Every line of the entries below from the one containing "Instruction: Click the red" to the one containing "Click the clock", both ends included, must be written out exactly. No other line belongs in the answer.

(INFORMATION SHOWN)

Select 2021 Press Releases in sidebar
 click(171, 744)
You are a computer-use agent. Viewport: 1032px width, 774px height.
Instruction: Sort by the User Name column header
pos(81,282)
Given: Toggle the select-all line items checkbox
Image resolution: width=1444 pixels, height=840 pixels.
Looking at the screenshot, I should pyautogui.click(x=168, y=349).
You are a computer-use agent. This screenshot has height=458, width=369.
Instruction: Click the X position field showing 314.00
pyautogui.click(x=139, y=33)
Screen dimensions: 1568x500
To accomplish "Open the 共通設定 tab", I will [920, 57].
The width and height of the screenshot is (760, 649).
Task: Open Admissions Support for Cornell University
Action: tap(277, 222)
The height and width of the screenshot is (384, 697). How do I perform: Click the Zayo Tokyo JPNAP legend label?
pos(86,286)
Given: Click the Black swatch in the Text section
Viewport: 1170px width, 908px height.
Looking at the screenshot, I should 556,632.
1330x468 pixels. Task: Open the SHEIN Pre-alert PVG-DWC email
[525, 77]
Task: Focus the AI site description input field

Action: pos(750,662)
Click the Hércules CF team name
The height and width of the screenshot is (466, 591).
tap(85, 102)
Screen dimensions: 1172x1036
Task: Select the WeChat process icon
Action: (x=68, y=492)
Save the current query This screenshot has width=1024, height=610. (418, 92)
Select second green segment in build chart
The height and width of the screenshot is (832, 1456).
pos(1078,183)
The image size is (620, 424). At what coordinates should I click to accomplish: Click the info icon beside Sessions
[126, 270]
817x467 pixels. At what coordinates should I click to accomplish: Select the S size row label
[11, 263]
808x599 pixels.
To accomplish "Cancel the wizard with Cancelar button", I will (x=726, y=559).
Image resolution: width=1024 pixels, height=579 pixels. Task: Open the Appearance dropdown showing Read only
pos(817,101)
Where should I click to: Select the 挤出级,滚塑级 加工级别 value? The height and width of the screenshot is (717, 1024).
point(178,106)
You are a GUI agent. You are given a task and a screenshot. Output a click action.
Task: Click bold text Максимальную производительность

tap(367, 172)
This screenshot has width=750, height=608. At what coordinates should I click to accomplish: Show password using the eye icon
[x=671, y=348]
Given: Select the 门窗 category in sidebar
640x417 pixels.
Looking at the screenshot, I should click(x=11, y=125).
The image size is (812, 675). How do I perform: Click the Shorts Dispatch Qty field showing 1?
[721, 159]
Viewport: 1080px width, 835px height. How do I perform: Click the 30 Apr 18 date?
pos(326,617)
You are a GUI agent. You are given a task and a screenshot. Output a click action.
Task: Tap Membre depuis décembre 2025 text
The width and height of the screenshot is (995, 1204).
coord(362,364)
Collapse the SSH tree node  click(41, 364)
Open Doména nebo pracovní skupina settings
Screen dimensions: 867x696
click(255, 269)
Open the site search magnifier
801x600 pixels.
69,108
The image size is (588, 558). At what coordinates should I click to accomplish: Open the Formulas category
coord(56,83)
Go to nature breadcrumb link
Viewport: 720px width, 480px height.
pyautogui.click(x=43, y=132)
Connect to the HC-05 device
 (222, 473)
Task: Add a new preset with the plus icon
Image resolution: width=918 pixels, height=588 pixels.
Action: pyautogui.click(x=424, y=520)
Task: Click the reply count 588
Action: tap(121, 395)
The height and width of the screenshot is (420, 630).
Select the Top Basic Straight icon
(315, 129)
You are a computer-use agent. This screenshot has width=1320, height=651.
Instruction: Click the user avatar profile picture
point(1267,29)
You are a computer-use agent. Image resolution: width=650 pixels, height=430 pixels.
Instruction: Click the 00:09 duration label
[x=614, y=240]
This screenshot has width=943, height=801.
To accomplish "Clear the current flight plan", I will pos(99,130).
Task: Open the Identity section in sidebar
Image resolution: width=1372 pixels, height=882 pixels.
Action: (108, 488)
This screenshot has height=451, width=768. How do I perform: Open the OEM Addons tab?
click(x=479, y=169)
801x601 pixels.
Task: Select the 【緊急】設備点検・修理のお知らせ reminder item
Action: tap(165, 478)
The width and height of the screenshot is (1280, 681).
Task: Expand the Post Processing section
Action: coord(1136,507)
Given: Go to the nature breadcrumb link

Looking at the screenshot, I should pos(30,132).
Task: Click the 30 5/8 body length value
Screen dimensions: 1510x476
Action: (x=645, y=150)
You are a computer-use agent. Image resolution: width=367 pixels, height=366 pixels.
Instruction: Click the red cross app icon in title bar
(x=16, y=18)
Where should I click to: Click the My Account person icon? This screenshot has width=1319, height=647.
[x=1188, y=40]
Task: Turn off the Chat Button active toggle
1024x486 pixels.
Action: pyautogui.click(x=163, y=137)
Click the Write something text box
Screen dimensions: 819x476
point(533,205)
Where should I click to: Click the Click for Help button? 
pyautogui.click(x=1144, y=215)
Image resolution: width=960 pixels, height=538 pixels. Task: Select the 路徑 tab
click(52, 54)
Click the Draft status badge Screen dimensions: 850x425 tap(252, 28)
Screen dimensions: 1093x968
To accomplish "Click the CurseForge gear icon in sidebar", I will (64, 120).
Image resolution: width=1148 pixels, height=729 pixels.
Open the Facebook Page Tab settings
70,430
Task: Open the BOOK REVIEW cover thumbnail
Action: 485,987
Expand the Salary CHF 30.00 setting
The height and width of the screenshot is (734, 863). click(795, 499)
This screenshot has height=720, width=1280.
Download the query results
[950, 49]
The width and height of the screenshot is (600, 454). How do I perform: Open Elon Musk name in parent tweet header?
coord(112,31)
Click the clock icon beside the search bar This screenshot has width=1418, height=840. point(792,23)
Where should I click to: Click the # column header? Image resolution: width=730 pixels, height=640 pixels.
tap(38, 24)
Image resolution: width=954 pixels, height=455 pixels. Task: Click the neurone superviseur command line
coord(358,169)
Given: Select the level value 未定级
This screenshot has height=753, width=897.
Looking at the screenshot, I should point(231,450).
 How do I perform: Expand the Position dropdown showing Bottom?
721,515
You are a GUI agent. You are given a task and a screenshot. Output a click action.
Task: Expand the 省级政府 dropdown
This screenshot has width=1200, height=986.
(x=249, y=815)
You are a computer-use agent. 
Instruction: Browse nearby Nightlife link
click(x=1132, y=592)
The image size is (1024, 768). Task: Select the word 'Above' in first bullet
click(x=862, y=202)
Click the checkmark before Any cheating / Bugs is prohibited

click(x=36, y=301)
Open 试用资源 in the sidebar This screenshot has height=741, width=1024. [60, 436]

(End INFORMATION SHOWN)

▶ _ANSWER SPACE_
Instruction: Click the red cross app icon in title bar
(x=16, y=18)
Where should I click to: Click the My Account person icon? This screenshot has width=1319, height=647.
[x=1188, y=40]
Task: Turn off the Chat Button active toggle
1024x486 pixels.
Action: pyautogui.click(x=163, y=137)
Click the Write something text box
Screen dimensions: 819x476
point(533,205)
Where should I click to: Click the Click for Help button? 
pyautogui.click(x=1144, y=215)
Image resolution: width=960 pixels, height=538 pixels. Task: Select the 路徑 tab
click(52, 54)
Click the Draft status badge Screen dimensions: 850x425 tap(252, 28)
Screen dimensions: 1093x968
To accomplish "Click the CurseForge gear icon in sidebar", I will (64, 120).
Image resolution: width=1148 pixels, height=729 pixels.
Open the Facebook Page Tab settings
70,430
Task: Open the BOOK REVIEW cover thumbnail
Action: 485,987
Expand the Salary CHF 30.00 setting
The height and width of the screenshot is (734, 863). click(795, 499)
This screenshot has height=720, width=1280.
Download the query results
[950, 49]
The width and height of the screenshot is (600, 454). How do I perform: Open Elon Musk name in parent tweet header?
coord(112,31)
Click the clock icon beside the search bar This screenshot has width=1418, height=840. point(792,23)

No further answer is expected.